If Congress and the CDC had the power they claim, imagine the floodgates that would open to wholesale violations of personal liberty. We have lived through the lockdowns rationalized by a pandemic, but that might end up looking like child’s play. Once we accept the government’s public-health assertions as grounds for mass house arrest and deprivation of property, we’re in big trouble.

It could also be noted that, by and large, landlords do not constitute an especially wealthy class and might well make less money than their tenants. Those property owners will suffer or try to raise rents on other tenants who are not in default–or both. But even if that were not the case, so what? As a rule, wealthy people have rights too, though I can think of places where that idea would be scoffed at.

Some might say that people who have trouble paying their rent have suffered because of the government’s lockdown response to the pandemic. I assume that’s true in some cases. The problem is that when politicians do bad things to people, the perpetrators don’t suffer the consequences. Rather, the costs of restitution, even when justified, fall on innocent parties: taxpayers, consumers (through inflation), and in this case, people who rent homes to others.

It goes without saying that the moratorium is popular with those who on principle oppose private property. But it doesn’t go nearly far enough for some people. We’ve heard calls not for just a temporary stay, but for the abolition of rent and “landlordism” (and mortgages). “Cancel the Rent” protests have been staged around the country.

Opposition to the freedom to rent one’s property to others is a classic case not only of disparaging freedom but of failing to look for what the 19th-century French liberal political economist Frédéric Bastiat called the unseen, or secondary, consequences of economic policy.
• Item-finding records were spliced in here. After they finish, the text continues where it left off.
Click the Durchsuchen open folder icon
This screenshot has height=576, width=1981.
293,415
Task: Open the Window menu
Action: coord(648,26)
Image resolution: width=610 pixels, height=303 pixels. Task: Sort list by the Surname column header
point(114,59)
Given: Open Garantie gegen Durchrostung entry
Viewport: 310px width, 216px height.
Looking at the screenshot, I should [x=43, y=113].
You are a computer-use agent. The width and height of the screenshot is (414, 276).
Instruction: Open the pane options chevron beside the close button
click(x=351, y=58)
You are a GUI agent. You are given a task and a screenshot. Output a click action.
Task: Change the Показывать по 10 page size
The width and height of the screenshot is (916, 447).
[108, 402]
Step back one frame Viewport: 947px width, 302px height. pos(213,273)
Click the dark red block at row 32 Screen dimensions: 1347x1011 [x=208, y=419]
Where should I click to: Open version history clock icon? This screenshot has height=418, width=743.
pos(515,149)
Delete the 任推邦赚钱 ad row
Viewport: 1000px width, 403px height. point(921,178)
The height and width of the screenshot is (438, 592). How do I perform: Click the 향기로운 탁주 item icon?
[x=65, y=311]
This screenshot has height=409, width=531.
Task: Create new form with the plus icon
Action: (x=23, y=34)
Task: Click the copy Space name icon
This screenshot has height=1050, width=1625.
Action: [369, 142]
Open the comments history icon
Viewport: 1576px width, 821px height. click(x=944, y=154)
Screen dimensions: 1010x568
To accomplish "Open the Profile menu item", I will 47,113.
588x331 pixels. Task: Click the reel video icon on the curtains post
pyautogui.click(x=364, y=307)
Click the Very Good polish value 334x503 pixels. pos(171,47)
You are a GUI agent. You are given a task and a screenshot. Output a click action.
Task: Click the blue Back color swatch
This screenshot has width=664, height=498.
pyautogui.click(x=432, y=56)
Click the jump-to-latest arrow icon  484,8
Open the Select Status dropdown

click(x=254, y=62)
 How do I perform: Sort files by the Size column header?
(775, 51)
One might feel good at the thought of rent being outlawed, but no one who thought for more than a moment would believe that would be the end of the story. Since the owners would be dispossessed, who would build housing henceforth? But more likely, any ban on renting would be gotten around by calling rent by another name. Why? Because property owners and would-be renters would want the relationship: it yields mutual gains. Not everyone wants the responsibility or burden of owning a home; much depends on a person’s stage of life and plans. The rental market permits much-appreciated flexibility. This would be true even if government did not make housing so expensive through elitist land-use controls like zoning and other regulations.

The long-term answer to the housing issue is the free market–which means repeal of all special-interest interventions that keep prices high. The short-term answer is to remove all the pandemic restrictions on economic activity. Meanwhile, let landlords and tenants work things out for themselves.